Your instructions: Please return every line of the listing below unchanged, from first to last.

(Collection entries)
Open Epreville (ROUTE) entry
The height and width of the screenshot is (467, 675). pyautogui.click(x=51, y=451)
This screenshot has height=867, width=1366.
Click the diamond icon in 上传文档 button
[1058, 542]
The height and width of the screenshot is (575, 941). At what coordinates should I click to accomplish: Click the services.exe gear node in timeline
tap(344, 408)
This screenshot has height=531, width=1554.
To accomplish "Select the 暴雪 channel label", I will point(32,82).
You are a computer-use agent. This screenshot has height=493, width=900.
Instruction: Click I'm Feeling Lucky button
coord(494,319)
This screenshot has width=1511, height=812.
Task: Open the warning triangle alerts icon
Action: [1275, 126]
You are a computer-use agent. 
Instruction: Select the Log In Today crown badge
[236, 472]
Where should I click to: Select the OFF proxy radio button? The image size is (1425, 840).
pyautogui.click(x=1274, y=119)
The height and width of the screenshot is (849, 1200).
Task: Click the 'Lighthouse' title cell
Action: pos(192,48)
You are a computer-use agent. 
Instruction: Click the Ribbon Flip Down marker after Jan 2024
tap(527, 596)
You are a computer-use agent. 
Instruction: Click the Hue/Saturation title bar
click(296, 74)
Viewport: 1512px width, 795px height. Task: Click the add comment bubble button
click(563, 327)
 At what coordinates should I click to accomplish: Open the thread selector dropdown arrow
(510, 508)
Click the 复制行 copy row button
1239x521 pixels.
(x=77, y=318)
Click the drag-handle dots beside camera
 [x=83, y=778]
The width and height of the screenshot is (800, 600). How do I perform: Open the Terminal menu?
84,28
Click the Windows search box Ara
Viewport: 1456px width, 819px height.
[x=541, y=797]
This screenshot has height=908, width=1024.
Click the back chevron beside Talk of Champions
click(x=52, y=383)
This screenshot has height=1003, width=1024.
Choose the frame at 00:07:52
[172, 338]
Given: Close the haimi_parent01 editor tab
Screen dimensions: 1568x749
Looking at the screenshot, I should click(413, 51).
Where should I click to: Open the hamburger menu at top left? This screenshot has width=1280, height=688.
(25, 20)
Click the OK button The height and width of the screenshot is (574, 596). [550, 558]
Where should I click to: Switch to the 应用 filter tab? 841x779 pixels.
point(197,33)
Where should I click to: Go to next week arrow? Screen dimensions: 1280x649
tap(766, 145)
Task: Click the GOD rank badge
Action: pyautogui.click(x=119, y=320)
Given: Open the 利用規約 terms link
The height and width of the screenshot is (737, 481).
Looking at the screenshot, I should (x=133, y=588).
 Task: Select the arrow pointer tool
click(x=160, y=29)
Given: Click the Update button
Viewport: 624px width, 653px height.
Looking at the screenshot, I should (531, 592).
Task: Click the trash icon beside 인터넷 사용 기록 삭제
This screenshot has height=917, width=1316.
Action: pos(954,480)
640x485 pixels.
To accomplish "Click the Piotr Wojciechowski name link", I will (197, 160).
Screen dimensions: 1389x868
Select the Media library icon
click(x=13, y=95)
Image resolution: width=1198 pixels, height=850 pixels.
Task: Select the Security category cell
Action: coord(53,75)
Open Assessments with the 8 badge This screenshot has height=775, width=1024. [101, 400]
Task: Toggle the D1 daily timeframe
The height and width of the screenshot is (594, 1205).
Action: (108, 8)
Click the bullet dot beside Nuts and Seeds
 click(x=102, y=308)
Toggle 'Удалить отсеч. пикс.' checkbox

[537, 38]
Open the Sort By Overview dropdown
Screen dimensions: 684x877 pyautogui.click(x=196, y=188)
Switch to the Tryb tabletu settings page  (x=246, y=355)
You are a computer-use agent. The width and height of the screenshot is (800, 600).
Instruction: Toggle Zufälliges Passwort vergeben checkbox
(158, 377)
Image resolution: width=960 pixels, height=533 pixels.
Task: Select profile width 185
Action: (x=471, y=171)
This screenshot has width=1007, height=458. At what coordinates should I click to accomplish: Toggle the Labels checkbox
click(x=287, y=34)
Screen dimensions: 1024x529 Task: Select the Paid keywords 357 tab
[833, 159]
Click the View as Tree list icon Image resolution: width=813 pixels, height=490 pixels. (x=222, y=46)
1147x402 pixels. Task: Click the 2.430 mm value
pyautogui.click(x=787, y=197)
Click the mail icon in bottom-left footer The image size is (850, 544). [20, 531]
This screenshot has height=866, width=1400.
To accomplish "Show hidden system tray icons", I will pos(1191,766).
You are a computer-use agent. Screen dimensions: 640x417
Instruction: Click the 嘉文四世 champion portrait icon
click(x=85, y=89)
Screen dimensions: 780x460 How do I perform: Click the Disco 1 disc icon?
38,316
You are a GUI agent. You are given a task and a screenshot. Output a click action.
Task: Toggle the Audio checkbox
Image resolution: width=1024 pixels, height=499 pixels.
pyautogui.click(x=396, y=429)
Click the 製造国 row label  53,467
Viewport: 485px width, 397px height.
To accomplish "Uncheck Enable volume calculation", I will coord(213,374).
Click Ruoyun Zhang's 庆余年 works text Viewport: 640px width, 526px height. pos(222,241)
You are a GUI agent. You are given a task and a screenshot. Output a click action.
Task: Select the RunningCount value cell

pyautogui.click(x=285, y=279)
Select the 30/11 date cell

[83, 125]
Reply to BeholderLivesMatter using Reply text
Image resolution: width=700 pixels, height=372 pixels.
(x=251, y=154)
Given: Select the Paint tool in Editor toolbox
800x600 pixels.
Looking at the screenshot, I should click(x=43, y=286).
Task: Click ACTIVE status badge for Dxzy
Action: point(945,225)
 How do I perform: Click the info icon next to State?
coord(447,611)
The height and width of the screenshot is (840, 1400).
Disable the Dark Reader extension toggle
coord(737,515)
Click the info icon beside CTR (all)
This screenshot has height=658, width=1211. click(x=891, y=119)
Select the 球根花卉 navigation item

Exercise output:
Open Epreville (ROUTE) entry
The height and width of the screenshot is (467, 675). pyautogui.click(x=51, y=451)
This screenshot has height=867, width=1366.
Click the diamond icon in 上传文档 button
[1058, 542]
The height and width of the screenshot is (575, 941). At what coordinates should I click to accomplish: Click the services.exe gear node in timeline
tap(344, 408)
This screenshot has height=531, width=1554.
To accomplish "Select the 暴雪 channel label", I will point(32,82).
You are a computer-use agent. This screenshot has height=493, width=900.
Instruction: Click I'm Feeling Lucky button
coord(494,319)
This screenshot has width=1511, height=812.
Task: Open the warning triangle alerts icon
Action: [1275, 126]
You are a computer-use agent. 
Instruction: Select the Log In Today crown badge
[236, 472]
Where should I click to: Select the OFF proxy radio button? The image size is (1425, 840).
pyautogui.click(x=1274, y=119)
The height and width of the screenshot is (849, 1200).
Task: Click the 'Lighthouse' title cell
Action: pos(192,48)
You are a computer-use agent. 
Instruction: Click the Ribbon Flip Down marker after Jan 2024
tap(527, 596)
You are a computer-use agent. 
Instruction: Click the Hue/Saturation title bar
click(296, 74)
Viewport: 1512px width, 795px height. Task: Click the add comment bubble button
click(563, 327)
 At what coordinates should I click to accomplish: Open the thread selector dropdown arrow
(510, 508)
Click the 复制行 copy row button
1239x521 pixels.
(x=77, y=318)
Click the drag-handle dots beside camera
 [x=83, y=778]
The width and height of the screenshot is (800, 600). How do I perform: Open the Terminal menu?
84,28
Click the Windows search box Ara
Viewport: 1456px width, 819px height.
[x=541, y=797]
This screenshot has height=908, width=1024.
Click the back chevron beside Talk of Champions
click(x=52, y=383)
This screenshot has height=1003, width=1024.
Choose the frame at 00:07:52
[172, 338]
Given: Close the haimi_parent01 editor tab
Screen dimensions: 1568x749
Looking at the screenshot, I should click(413, 51).
Where should I click to: Open the hamburger menu at top left? This screenshot has width=1280, height=688.
(25, 20)
Click the OK button The height and width of the screenshot is (574, 596). [550, 558]
Where should I click to: Switch to the 应用 filter tab? 841x779 pixels.
point(197,33)
Where should I click to: Go to next week arrow? Screen dimensions: 1280x649
tap(766, 145)
Task: Click the GOD rank badge
Action: pyautogui.click(x=119, y=320)
Given: Open the 利用規約 terms link
The height and width of the screenshot is (737, 481).
Looking at the screenshot, I should (x=133, y=588).
 Task: Select the arrow pointer tool
click(x=160, y=29)
Given: Click the Update button
Viewport: 624px width, 653px height.
Looking at the screenshot, I should (531, 592).
Task: Click the trash icon beside 인터넷 사용 기록 삭제
This screenshot has height=917, width=1316.
Action: pos(954,480)
640x485 pixels.
To accomplish "Click the Piotr Wojciechowski name link", I will (197, 160).
Screen dimensions: 1389x868
Select the Media library icon
click(x=13, y=95)
Image resolution: width=1198 pixels, height=850 pixels.
Task: Select the Security category cell
Action: coord(53,75)
Open Assessments with the 8 badge This screenshot has height=775, width=1024. [101, 400]
Task: Toggle the D1 daily timeframe
The height and width of the screenshot is (594, 1205).
Action: (108, 8)
Click the bullet dot beside Nuts and Seeds
 click(x=102, y=308)
Toggle 'Удалить отсеч. пикс.' checkbox

[537, 38]
Open the Sort By Overview dropdown
Screen dimensions: 684x877 pyautogui.click(x=196, y=188)
Switch to the Tryb tabletu settings page  (x=246, y=355)
You are a computer-use agent. The width and height of the screenshot is (800, 600).
Instruction: Toggle Zufälliges Passwort vergeben checkbox
(158, 377)
Image resolution: width=960 pixels, height=533 pixels.
Task: Select profile width 185
Action: (x=471, y=171)
This screenshot has width=1007, height=458. At what coordinates should I click to accomplish: Toggle the Labels checkbox
click(x=287, y=34)
Screen dimensions: 1024x529 Task: Select the Paid keywords 357 tab
[833, 159]
Click the View as Tree list icon Image resolution: width=813 pixels, height=490 pixels. (x=222, y=46)
1147x402 pixels. Task: Click the 2.430 mm value
pyautogui.click(x=787, y=197)
Click the mail icon in bottom-left footer The image size is (850, 544). [20, 531]
This screenshot has height=866, width=1400.
To accomplish "Show hidden system tray icons", I will pos(1191,766).
You are a computer-use agent. Screen dimensions: 640x417
Instruction: Click the 嘉文四世 champion portrait icon
click(x=85, y=89)
Screen dimensions: 780x460 How do I perform: Click the Disco 1 disc icon?
38,316
You are a GUI agent. You are given a task and a screenshot. Output a click action.
Task: Toggle the Audio checkbox
Image resolution: width=1024 pixels, height=499 pixels.
pyautogui.click(x=396, y=429)
Click the 製造国 row label  53,467
Viewport: 485px width, 397px height.
To accomplish "Uncheck Enable volume calculation", I will coord(213,374).
Click Ruoyun Zhang's 庆余年 works text Viewport: 640px width, 526px height. pos(222,241)
You are a GUI agent. You are given a task and a screenshot. Output a click action.
Task: Select the RunningCount value cell

pyautogui.click(x=285, y=279)
Select the 30/11 date cell

[83, 125]
Reply to BeholderLivesMatter using Reply text
Image resolution: width=700 pixels, height=372 pixels.
(x=251, y=154)
Given: Select the Paint tool in Editor toolbox
800x600 pixels.
Looking at the screenshot, I should click(x=43, y=286).
Task: Click ACTIVE status badge for Dxzy
Action: point(945,225)
 How do I perform: Click the info icon next to State?
coord(447,611)
The height and width of the screenshot is (840, 1400).
Disable the Dark Reader extension toggle
coord(737,515)
Click the info icon beside CTR (all)
This screenshot has height=658, width=1211. click(x=891, y=119)
Select the 球根花卉 navigation item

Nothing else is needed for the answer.